When the saints go marching in

7 Comments on “Marching with the Saints

  1. Pingback: 10 Things I’ve Learned This Week | Red's Wrap

  2. Thanks for your writings, your literary prose is well taken, descriptive and lasting! I marched for my mother, and a brother I never got to know. My mother was raped while a teen, and had a baby out of wedlock, something I didn’t know until about 6 years ago. I know she had said a date had been harsh & handsy with her in a car, that he was handsome, and she would of probably been willing in different circumstances, but I was younger & didn’t really understand what she was saying. That baby boy was given to the Catholic church in Minneapolis in the forties as insistence by her mother. I know the area, but not the church, as we lived in that area, with her mom, when the economy was bad and my father went to CA to search for work. After I heard I didn’t search for my brother, didn’t know how to feel. Just felt sad for my mom, for women in general, and the sad lesson life had taught me through my own bad sexual abuse occurrences. We have many shameful things still in our nation. Many we wish not to discuss, but surely hurt millions from the inside out. Inequality, especially inequality in medical/mental health treatment is one of the worse! Why can you have much more than me because you and your parents already have so much more! Why would you get treated, while I sit in the corner crying, gimpy, or in constant physical pain, when we as a nation can truly afford to help…much like our cities’ excuse of not truly helping the homeless, especially homeless Veterans! But I don’t want to digress too much. I loved the march, I loved marching “4 MY MOM AND UR SIS!” “Pussy Power &(cat) NO MORE MEOW!” Because they both deserve, deserved better! And because they both & ALL deserve true power & to ROAR! Because an unequal nation is a lost nation to the lack of wholeness in souls. May you be blessed this year, may more equality come, but until it comes, KNOW THAT THERE ARE MANY OF US WHO LOVE YOU, and want you to be treated equally, Amen. aka Freedom PleaseOrg , my feminite alter ego. PEACE!

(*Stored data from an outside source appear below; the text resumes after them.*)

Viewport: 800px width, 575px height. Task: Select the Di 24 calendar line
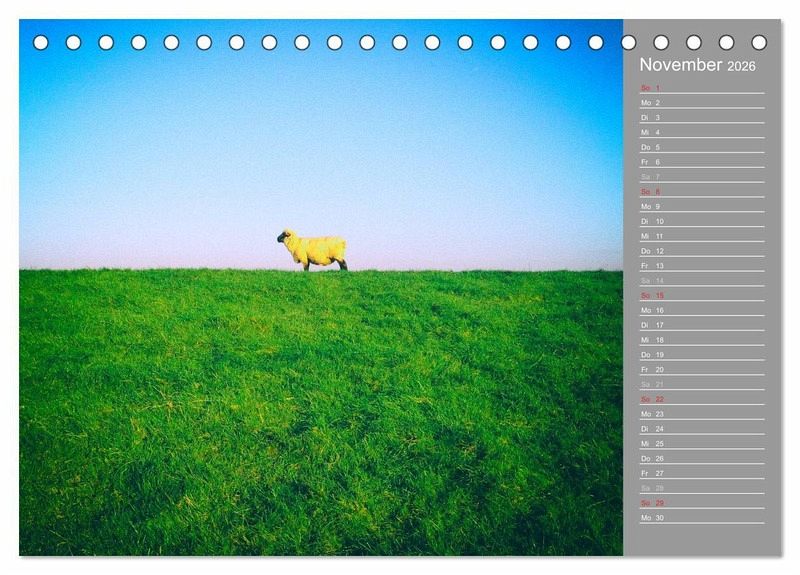tap(701, 429)
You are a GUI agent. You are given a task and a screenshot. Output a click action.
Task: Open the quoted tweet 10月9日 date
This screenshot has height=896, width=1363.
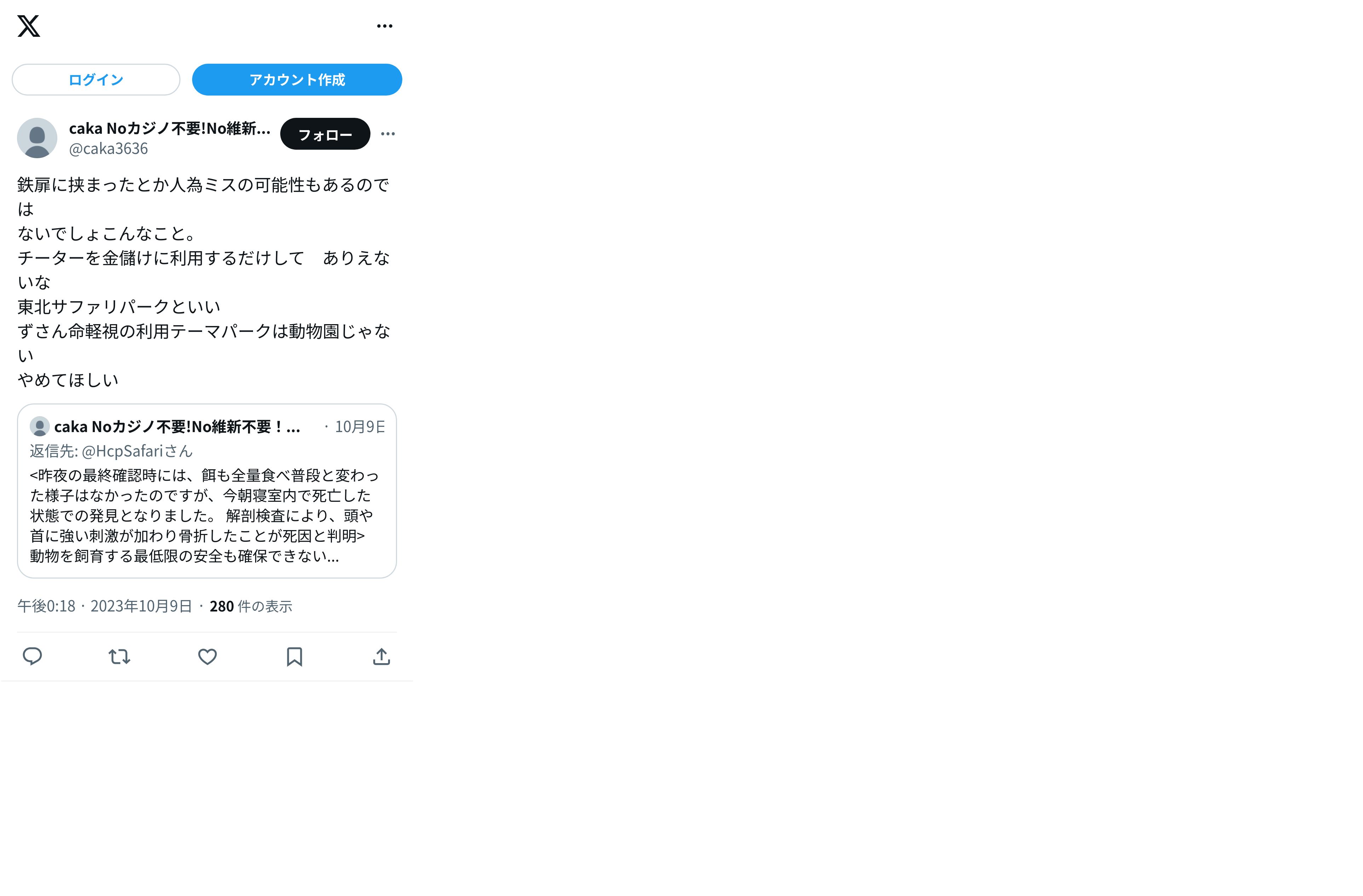pyautogui.click(x=360, y=427)
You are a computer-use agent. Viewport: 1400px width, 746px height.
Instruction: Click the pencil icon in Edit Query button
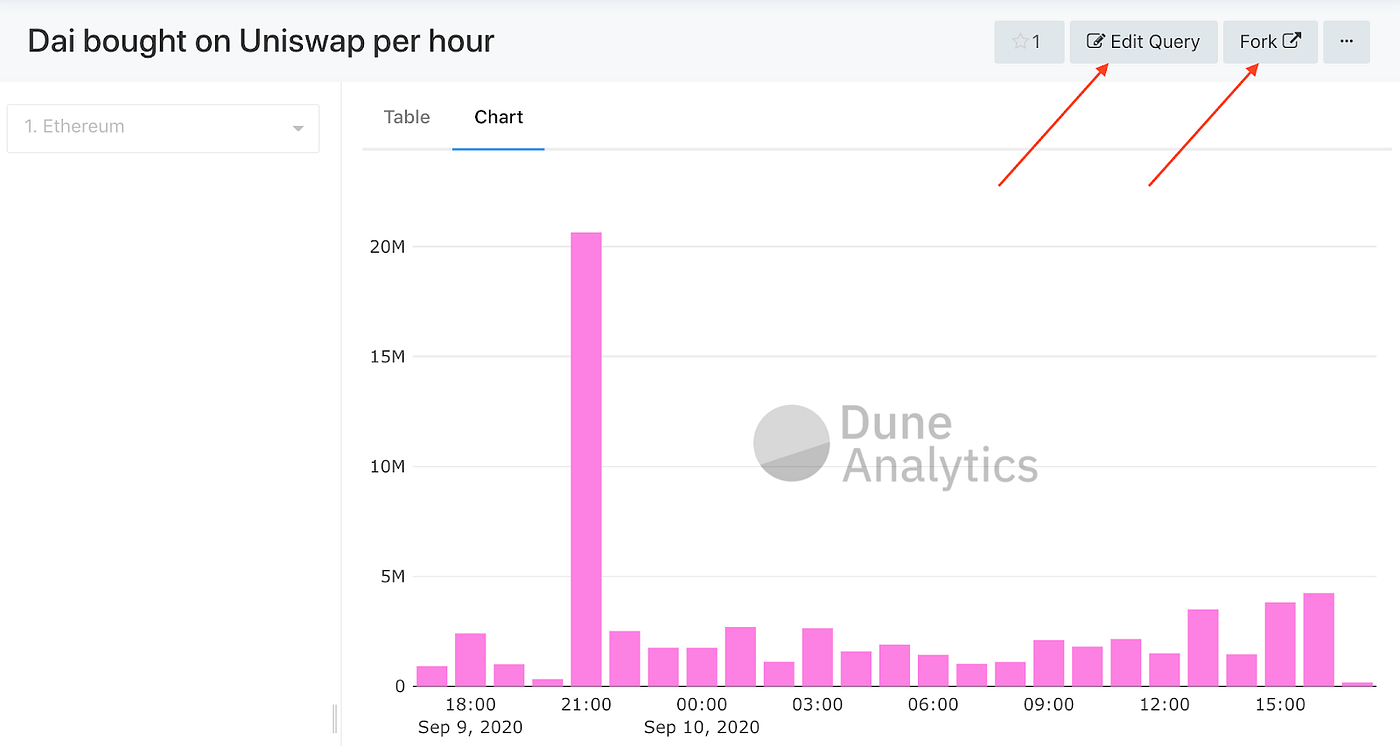(x=1094, y=41)
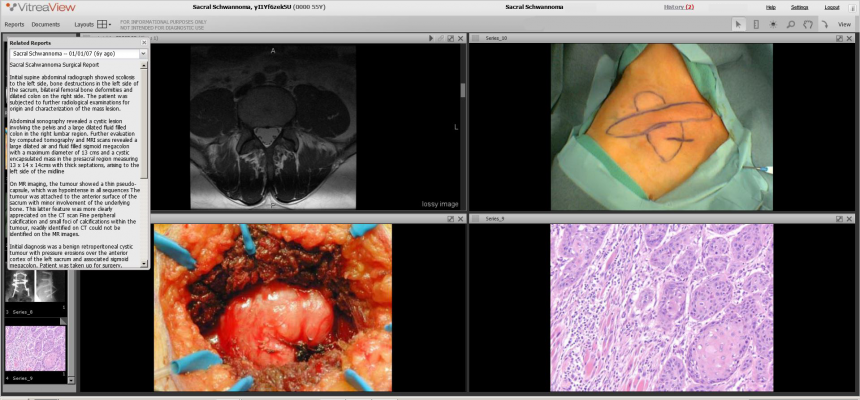Choose the pan hand tool
The image size is (860, 400).
coord(807,24)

  3. I began crying when I rounded a corner in an attempt to find parking and saw this enormous line of women snaking up the street. I cried as I marched with my friend Julie, and when a group of young African American men joined us and helped my friend navigate a hill I sobbed.

  4. I love your description, thoughts and feelings, Jan. It’s been fascinating reading about all of this while in Chile. My friends here wonder what is going on with the US. Take care.

  5. I’m happy for you that you were part of these marches. So many countries joined in, a strong message. (And, no “alternate truths”, eh?)